Aimé Cesaire, Notebook of a Return to the Native Land (Wesleyan 2001) 

This begins as every notebook should begin: “Beat it, I said to him, you cop, you lousy pig, beat it, I detest the flunkies of order and the cockchafers of hope. Beat it, evil grigri, you bedbug of a petty monk. Then I turned  toward paradises lost for him and his kin….”  Cesaire, Martiniquan theorist of négritude, friend of Senghor, teacher of Fanon, offers an anticolonial poetics which routes around the ideological oppositions of mid-century, offering a surrealism and a militancy against rather than in thrall to cosmopolitan modes.

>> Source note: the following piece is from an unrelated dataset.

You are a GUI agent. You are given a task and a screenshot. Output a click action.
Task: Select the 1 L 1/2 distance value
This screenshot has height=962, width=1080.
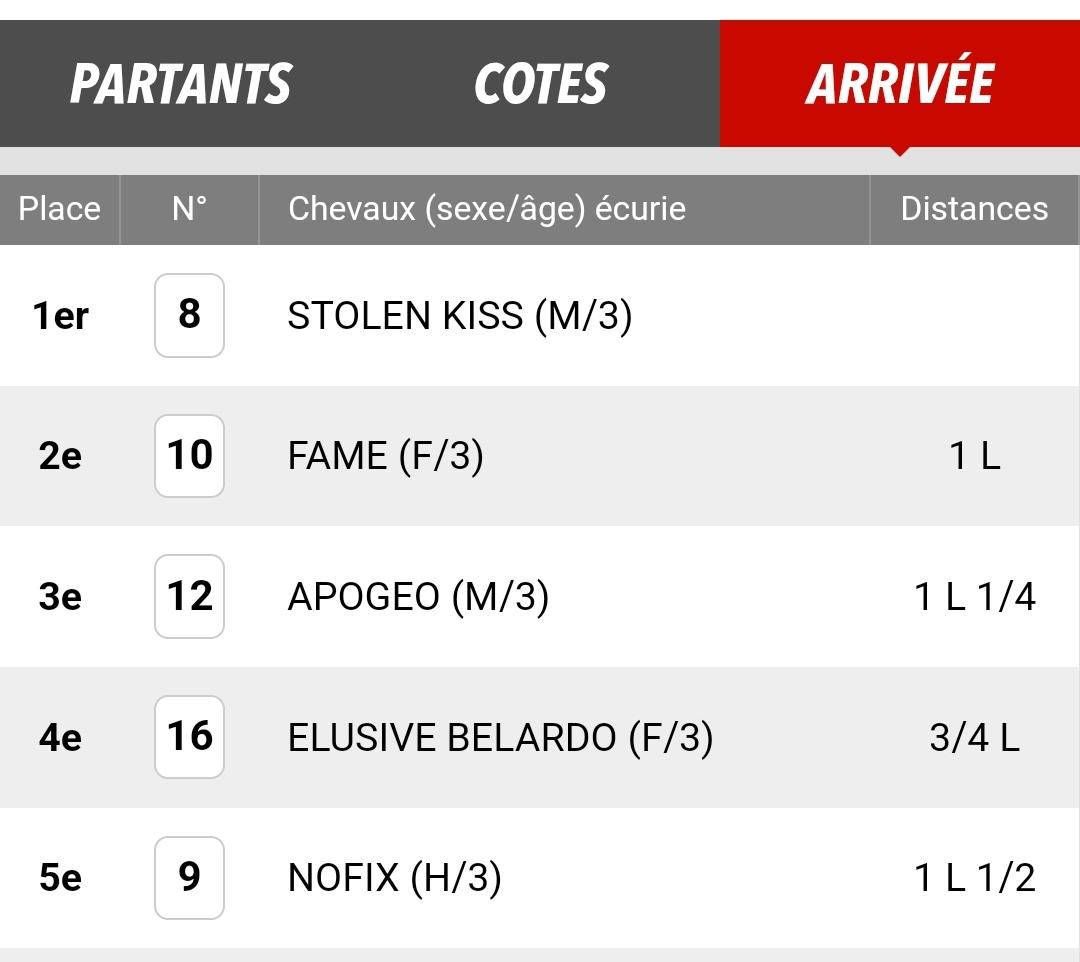(974, 878)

Unlike so many of his European peers, he broke with the Communist Party after the Soviet invasion of Hungary; in 2006 he refused to take a meeting with Nicolas Sarkozy because of his party’s support for a law requiring the teaching of colonialism’s benefits. We might take this in useful distinction to our poets content, even anxious to play the White House. Cesaire’s influence is everywhere. I can’t help but hear him, to choose only one example, in the Venezuelan poet Miguel James’ “Against the Police,” which begins (in Guillermo Parra’s translation), “My entire Oeuvre is against the police / If I write a Love poem it’s against the police.” Same.